By Miranda Mowrey, Columnist
As midterm season finally comes to a close, some of you go-getters are probably starting to think about the classes you will take in the spring. To be honest, I find building my class schedule so satisfying, that I already have my class shopping cart locked, loaded, and ready for enrollment in November.
Even though the best part is over, I still find pleasure in admiring the way my week looks: only Tuesday and Thursday classes that begin at 11 a.m. and don’t go a hair past 4 pm. It’s just so beautiful!
Anyways, for a scheduling pro like myself, I decided to do something really nice and give free, expert advice on how to build the schedule of your dreams.
Find out the days and times that you can enroll.
I’ve encountered some students that put off signing up for classes until the last possible minute because they were too stressed to deal with the inevitable (No Chad, you will not graduate on time if you keep dropping Geology 101).
Don’t be a Chad. Check your Towson Peoplesoft account for the date and time you will need to enroll. The longer you wait to enroll, the less selection you will have. Registration begins in early November, so get cracking on your search for classes.
Use RateMyProffesors.com, but take everything with a grain of salt.
While you shouldn’t entirely rely on this website, I have found it to be an extremely useful tool over the course of my five semesters at Towson. Not only does RateMyProfessors.com offer personal student reviews of many professors, but it also provides information about whether attendance is mandatory or if the “required” textbook is even used. Obviously, some salty students are biased in their reviews and can skew results, but overall, this website is a good resource during scheduling season.
Understand your strengths and weaknesses as a student.
Are you some sort of wizard who can snooze the piercing cry of your alarm clock until quarter-to-eight and still arrive to class at 8 a.m. sharp? If you have this magical power, enrolling in morning classes is a great choice because then you will have the rest of the day to press “continue watching” on Netflix as you mindlessly scroll through all platforms of social media. If you have not yet mastered the art of getting up before noon, don’t kid yourself and just enroll in evening classes.

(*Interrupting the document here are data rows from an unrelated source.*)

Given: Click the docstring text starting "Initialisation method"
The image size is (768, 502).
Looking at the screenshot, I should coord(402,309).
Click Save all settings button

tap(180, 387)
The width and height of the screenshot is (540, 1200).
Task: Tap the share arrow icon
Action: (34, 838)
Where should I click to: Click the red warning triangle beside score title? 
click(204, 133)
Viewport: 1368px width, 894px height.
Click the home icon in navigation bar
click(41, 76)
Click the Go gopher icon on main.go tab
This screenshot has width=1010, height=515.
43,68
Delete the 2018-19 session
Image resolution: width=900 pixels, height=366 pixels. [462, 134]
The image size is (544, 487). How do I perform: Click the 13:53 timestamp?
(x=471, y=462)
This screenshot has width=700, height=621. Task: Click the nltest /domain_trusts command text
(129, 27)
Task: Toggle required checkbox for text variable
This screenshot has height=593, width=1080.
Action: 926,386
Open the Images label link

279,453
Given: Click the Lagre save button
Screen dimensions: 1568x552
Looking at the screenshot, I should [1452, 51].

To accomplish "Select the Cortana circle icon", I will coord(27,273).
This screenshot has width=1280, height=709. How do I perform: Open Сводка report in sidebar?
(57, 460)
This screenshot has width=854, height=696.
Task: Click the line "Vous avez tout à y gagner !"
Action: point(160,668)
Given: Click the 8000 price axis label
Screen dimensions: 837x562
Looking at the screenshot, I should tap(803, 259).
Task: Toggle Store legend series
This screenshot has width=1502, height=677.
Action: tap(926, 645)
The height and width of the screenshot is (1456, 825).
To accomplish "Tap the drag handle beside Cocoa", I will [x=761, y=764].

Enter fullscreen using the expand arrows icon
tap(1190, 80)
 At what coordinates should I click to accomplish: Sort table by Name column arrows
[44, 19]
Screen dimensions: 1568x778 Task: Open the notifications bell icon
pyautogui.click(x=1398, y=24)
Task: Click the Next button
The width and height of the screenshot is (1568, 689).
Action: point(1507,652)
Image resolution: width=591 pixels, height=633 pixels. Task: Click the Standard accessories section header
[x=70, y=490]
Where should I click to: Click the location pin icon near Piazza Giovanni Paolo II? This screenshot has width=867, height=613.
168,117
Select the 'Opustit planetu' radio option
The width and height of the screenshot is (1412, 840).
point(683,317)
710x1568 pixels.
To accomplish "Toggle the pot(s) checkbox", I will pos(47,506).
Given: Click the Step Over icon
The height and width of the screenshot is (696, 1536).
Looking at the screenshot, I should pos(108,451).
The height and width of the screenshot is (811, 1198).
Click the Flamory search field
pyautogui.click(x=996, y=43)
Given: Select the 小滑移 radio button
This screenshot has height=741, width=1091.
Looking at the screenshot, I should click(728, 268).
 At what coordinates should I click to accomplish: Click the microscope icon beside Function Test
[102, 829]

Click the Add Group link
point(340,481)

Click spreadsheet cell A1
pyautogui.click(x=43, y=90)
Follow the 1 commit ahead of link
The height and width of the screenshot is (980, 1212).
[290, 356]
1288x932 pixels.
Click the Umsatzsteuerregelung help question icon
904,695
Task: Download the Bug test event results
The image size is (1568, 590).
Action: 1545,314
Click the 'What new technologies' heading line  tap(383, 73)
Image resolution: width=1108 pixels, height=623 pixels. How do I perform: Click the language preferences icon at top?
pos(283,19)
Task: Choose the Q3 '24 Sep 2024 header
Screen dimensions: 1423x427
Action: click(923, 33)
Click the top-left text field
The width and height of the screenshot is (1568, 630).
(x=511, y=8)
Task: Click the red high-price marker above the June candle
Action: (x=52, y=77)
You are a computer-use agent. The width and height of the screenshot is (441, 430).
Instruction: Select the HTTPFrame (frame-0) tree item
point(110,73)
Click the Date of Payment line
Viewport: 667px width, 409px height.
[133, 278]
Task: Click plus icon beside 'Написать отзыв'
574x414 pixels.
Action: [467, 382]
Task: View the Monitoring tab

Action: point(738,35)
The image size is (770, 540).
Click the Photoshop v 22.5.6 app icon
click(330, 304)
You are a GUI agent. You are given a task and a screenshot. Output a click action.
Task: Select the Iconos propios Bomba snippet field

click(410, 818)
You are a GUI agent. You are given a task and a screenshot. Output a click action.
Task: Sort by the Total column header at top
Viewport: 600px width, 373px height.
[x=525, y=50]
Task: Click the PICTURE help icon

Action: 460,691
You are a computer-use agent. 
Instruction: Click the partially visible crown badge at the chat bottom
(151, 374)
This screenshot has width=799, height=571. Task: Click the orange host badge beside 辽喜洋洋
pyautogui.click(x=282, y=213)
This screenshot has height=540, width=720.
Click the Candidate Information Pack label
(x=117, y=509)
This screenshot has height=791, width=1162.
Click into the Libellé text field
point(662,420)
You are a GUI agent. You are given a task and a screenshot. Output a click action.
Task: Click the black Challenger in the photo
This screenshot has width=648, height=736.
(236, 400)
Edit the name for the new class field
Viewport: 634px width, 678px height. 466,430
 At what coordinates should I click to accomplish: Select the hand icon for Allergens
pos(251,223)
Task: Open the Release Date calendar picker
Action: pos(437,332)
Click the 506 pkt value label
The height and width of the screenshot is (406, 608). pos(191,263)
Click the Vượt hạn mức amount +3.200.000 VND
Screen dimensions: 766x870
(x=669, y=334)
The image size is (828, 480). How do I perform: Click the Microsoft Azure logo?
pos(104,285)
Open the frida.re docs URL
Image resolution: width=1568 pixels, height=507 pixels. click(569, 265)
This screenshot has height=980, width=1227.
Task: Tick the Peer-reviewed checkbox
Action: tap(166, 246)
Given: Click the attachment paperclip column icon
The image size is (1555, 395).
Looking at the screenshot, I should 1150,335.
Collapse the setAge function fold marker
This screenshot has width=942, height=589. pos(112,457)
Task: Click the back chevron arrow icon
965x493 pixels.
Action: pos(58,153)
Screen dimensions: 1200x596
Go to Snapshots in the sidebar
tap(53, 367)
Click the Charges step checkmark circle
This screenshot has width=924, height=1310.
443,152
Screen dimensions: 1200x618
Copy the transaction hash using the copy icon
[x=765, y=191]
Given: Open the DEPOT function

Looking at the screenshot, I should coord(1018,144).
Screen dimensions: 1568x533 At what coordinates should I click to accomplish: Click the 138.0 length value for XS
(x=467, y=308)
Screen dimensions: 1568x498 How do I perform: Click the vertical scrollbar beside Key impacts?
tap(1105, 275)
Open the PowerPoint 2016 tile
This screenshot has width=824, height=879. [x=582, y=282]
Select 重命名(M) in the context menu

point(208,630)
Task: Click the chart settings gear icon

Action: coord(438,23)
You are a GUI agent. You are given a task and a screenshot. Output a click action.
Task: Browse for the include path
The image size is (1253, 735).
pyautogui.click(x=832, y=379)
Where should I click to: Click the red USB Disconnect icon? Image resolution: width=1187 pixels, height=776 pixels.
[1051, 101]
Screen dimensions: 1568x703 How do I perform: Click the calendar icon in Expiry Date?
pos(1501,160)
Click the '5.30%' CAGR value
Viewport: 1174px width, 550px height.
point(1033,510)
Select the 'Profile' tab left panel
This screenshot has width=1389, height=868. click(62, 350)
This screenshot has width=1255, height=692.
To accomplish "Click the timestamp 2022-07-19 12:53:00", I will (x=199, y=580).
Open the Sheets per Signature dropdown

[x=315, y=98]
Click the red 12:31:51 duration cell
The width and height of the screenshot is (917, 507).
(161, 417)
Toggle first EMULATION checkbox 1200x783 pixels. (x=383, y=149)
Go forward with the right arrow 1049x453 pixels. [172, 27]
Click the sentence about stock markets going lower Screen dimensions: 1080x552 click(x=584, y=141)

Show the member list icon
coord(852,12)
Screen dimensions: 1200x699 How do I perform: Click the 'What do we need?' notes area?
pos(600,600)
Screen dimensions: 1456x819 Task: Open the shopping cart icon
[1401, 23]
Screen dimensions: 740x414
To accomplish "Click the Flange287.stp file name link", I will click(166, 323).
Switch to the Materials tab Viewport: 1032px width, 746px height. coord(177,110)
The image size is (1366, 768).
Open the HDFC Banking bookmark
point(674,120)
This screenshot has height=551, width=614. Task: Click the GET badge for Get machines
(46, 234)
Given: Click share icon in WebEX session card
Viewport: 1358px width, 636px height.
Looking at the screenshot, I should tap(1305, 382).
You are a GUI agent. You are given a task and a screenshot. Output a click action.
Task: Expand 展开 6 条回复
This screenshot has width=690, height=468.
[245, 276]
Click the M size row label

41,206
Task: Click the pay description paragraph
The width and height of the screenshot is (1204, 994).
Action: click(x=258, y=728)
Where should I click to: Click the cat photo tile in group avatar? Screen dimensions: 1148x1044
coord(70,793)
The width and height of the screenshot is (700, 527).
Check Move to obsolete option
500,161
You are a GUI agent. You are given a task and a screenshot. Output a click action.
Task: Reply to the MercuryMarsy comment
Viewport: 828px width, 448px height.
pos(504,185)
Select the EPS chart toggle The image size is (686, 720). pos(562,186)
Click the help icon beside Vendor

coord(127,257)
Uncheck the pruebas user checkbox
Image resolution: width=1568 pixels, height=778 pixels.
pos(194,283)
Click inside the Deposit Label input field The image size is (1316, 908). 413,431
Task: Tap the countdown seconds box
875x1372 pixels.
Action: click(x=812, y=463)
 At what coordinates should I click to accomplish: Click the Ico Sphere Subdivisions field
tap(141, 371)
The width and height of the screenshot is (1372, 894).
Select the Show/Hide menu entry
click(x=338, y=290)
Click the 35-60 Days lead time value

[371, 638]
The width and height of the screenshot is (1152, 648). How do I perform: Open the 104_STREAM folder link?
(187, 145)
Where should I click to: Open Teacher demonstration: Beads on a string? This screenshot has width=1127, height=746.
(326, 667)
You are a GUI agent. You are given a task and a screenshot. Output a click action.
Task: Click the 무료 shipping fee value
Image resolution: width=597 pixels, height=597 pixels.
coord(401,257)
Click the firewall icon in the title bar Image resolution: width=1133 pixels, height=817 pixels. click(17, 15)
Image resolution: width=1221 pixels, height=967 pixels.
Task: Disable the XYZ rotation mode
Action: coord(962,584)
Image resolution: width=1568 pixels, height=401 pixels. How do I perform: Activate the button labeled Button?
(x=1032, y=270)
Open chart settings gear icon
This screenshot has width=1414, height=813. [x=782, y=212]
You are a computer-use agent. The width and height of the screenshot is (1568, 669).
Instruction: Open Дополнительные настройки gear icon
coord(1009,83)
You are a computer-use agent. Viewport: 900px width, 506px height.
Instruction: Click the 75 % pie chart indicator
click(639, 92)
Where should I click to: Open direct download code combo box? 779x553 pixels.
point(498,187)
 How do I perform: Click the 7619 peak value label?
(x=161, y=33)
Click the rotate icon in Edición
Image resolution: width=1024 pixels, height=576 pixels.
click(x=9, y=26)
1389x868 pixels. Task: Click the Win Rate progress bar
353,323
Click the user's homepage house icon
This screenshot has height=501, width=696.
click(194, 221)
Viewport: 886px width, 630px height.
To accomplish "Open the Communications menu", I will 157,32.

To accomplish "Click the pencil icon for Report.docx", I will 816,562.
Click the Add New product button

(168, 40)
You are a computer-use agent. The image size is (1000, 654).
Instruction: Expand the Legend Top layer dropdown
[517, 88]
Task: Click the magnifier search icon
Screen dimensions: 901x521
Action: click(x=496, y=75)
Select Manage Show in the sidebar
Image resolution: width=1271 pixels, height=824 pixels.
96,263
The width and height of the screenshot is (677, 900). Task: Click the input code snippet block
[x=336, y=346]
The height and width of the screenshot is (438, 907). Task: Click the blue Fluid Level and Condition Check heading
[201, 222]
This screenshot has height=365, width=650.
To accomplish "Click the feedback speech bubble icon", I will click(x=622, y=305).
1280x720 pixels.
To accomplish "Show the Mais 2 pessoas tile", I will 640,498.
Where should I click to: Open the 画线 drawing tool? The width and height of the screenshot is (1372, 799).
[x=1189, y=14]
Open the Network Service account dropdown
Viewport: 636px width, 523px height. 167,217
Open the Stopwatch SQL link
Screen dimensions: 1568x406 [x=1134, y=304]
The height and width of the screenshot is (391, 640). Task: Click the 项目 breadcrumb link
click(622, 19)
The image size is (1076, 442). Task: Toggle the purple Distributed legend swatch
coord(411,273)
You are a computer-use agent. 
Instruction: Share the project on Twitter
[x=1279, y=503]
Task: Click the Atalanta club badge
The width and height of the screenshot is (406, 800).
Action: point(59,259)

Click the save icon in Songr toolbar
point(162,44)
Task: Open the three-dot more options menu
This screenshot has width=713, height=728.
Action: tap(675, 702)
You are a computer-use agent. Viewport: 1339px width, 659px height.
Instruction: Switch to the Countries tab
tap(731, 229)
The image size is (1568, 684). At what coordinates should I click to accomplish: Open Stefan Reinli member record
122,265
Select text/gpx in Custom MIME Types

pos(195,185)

Online classes are great if you think you have the self-control and responsibility to teach information to yourself and meet deadlines. If your bank account or recent texts to your ex show your lack of self-control, it may be best to stick to on-campus classes. You can decide whether you would rather get a class over with all in one three-hour chunk, or if you would rather attend shorter classes multiple times a week. Each student has varying preferences and learns differently, so take time to think about what personally works for you.
Find a balance between the challenging and simple classes.
It might sound great to stack all 100-level classes into one semester and spend your time doing more enjoyable things besides warming up the seats in Cook Library. However, you’re going to be very mad at yourself later in your college career when you’re forced to cram all of your major requirements into one semester. Create the Goldilocks of class schedules by balancing the harder, more demanding classes with the easier, less rigorous classes.
If you have any questions about your schedule or whether or not you’re on track for graduation (I’m looking at you, Chad), reach out to your academic advisor sooner rather than later to straighten things out. Happy scheduling!